# Prettiest Draft Contest



## omgpink (Aug 16, 2008)

I thought this would be fun to do! 
Post pictures of you draft , or draft cross, horse/s and at the end of the contest, I'll create a poll for people to vote! 

Please read: 
* ONLY 3 photos, THREE. Anymore and your disqualified, sorry. 
* Make sure you add your horses name/s. 

HAVE FUN!!!


----------



## masatisan (Jan 12, 2009)

Caleb, Percheron Arabian cross:
Caleb in a parade at night







Caleb cantering







Caleb jumping


----------



## Jake and Dai (Aug 15, 2008)

This is Jake, my 17h Belgian cross


----------



## SpiritJordanRivers (May 31, 2009)

Ok, he's not my horse (wish he was though  <3) Here is my friend's 4 year old Friesian gelding Peter at the Keuring


----------



## smrobs (Jul 30, 2008)

First is John, my 4 year old percheron gelding









Second is Bessie, my 7 year old belgian mare (she was very preggo at the time)









and third is Rafe, my 4.5 month old belgian x QH


----------



## CowGirlUp9448 (Nov 23, 2007)

Beautiful horses everyone! I love drafts  Smorbs if Rafe ever comes up missing, don't check Va hehe  He's adorable.


----------



## SeeinSpotz (Jul 15, 2009)

I REALLY like that picture of John!! he is really shiney!!


----------



## Jordi (Nov 29, 2009)

This is Shelby, our Belgian cross mare.


----------



## omgpink (Aug 16, 2008)

Great photos everyone keep um coming!

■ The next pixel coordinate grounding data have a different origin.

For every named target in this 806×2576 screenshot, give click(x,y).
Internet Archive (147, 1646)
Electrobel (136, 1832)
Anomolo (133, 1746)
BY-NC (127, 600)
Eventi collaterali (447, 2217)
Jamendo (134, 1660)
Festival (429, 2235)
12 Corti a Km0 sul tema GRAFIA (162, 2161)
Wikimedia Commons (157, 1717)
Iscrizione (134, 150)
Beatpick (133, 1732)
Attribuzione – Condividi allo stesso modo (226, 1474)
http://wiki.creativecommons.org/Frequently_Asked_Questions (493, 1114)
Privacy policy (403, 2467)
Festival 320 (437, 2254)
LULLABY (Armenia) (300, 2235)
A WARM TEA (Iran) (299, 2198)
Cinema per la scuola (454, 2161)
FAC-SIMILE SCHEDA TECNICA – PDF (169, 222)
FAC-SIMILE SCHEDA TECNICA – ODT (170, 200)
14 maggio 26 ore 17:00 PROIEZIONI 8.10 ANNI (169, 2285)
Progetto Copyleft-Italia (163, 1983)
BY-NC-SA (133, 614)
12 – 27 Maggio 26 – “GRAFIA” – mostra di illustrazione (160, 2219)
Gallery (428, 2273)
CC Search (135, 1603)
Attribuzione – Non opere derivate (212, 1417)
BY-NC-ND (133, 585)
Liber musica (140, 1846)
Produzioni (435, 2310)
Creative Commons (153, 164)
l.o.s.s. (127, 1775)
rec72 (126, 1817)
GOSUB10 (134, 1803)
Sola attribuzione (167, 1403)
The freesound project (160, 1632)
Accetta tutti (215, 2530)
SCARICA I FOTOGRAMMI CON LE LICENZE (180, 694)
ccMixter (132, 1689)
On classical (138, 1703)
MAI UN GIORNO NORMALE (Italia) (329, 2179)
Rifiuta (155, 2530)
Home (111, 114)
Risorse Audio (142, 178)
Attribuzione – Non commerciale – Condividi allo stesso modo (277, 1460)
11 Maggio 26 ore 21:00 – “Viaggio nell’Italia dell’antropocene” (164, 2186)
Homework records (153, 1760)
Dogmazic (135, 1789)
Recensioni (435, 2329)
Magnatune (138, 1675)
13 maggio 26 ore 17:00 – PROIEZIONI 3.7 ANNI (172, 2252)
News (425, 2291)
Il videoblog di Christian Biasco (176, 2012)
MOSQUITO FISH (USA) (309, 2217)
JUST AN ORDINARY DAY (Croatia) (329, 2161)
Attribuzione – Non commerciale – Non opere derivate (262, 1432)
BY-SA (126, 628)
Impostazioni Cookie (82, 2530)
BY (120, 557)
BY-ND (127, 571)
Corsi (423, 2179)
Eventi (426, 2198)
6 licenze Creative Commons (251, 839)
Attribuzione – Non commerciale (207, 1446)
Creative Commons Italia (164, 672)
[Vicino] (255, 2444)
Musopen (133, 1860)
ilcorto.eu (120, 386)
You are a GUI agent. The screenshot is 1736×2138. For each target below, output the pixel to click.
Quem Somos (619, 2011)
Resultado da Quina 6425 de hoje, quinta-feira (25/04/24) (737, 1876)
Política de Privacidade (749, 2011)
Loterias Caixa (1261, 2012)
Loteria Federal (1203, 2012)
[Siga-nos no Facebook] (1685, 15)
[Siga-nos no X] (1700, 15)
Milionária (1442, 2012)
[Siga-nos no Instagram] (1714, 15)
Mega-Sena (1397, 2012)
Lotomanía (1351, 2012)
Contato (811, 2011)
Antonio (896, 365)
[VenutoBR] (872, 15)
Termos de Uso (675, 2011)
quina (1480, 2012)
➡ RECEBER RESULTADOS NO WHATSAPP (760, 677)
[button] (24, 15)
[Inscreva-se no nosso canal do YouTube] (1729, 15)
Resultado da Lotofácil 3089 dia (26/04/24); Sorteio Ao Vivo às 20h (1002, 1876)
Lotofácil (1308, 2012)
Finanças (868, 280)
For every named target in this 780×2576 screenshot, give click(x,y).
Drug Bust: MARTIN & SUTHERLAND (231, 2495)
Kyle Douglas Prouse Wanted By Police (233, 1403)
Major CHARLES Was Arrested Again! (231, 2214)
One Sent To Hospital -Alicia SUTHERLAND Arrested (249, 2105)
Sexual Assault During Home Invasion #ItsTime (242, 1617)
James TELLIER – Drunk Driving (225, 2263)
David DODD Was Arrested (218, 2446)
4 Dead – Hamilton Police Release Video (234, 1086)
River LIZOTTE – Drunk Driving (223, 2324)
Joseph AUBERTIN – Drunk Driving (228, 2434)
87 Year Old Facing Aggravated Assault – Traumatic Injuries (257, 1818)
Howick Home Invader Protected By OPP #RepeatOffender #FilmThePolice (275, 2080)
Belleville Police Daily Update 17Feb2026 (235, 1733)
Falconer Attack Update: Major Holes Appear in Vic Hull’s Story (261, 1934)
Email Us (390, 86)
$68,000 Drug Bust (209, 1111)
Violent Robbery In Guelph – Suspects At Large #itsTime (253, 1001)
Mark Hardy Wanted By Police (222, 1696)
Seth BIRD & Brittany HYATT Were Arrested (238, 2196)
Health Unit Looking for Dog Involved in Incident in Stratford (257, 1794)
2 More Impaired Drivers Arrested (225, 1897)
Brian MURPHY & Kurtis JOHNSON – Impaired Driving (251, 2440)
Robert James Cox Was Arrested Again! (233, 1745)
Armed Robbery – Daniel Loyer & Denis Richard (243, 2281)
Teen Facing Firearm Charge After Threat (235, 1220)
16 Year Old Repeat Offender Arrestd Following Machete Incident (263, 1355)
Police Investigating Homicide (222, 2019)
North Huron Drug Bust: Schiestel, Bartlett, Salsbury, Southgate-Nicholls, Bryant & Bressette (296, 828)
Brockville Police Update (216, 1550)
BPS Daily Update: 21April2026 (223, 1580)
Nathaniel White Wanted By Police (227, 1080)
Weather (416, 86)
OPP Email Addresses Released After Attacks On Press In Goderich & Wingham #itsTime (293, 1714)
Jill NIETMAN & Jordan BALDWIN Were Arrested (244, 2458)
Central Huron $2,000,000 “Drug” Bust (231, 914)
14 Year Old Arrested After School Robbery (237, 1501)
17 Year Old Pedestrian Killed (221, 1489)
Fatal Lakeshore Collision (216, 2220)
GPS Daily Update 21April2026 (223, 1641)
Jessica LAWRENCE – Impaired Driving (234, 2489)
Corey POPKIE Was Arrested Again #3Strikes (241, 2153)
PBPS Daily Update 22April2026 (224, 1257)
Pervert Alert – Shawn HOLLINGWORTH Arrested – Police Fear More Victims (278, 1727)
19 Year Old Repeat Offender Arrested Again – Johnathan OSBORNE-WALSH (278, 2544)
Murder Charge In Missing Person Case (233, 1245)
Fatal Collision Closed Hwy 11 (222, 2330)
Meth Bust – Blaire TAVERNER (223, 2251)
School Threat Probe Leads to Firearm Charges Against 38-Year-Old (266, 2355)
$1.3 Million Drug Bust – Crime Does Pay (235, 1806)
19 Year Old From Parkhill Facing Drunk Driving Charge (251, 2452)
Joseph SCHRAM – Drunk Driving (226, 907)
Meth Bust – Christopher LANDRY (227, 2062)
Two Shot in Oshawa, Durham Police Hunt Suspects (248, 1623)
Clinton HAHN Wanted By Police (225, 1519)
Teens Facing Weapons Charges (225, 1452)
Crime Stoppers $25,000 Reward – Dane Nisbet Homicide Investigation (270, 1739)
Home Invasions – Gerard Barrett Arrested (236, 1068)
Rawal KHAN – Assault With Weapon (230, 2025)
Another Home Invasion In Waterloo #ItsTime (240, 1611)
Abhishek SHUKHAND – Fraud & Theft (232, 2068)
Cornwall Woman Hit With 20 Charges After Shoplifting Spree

Your drafts are gorgeous!

I forgot to mention that the deadline is:

December 7, 2009


----------



## clipclops (Nov 16, 2009)

This is my Percheron cross Bella....


----------



## Thatgirlsacowboy (Aug 17, 2009)

SHELBY WINS!! Holy crap she's stunning!


----------



## Attitude05 (Nov 11, 2009)

1. General- Clydie X :he is one of our school horses,
2. Carly- Perch X TB :my first horse
3. Czelle- BB1 PB Friesian Foal :bred her


----------



## Jordi (Nov 29, 2009)

Thatgirlsacowboy said:


> SHELBY WINS!! Holy crap she's stunning!


Aw, thanks so much! Her mom is the little gal to her left--she's Welsh Cob/Haflinger. We bought Honey, her mom, when she was in foal with Shelby. I worried myself sick about her being too big for Honey to have (Honey is only 13.2 hands), but the vet assured me that all would be ok. Sure enough, on the one night I didn't stay up and watch, Shelby was born. When I went out that morning, she was already up and nursing. She weighed 114 pounds at birth! She's now about 16 hands tall and weighs about 1350 pounds! Big girl!


----------



## Thatgirlsacowboy (Aug 17, 2009)

^^ 

You can uh... Give her to me if she's uh... Yah know, too big for yah.... LOL. She's gorgeous. Makes my little pony of a horse look like a rinky dink.


----------



## Jordi (Nov 29, 2009)

Heehe, nope, she's got a forever home.  Thanks for the kind words.


----------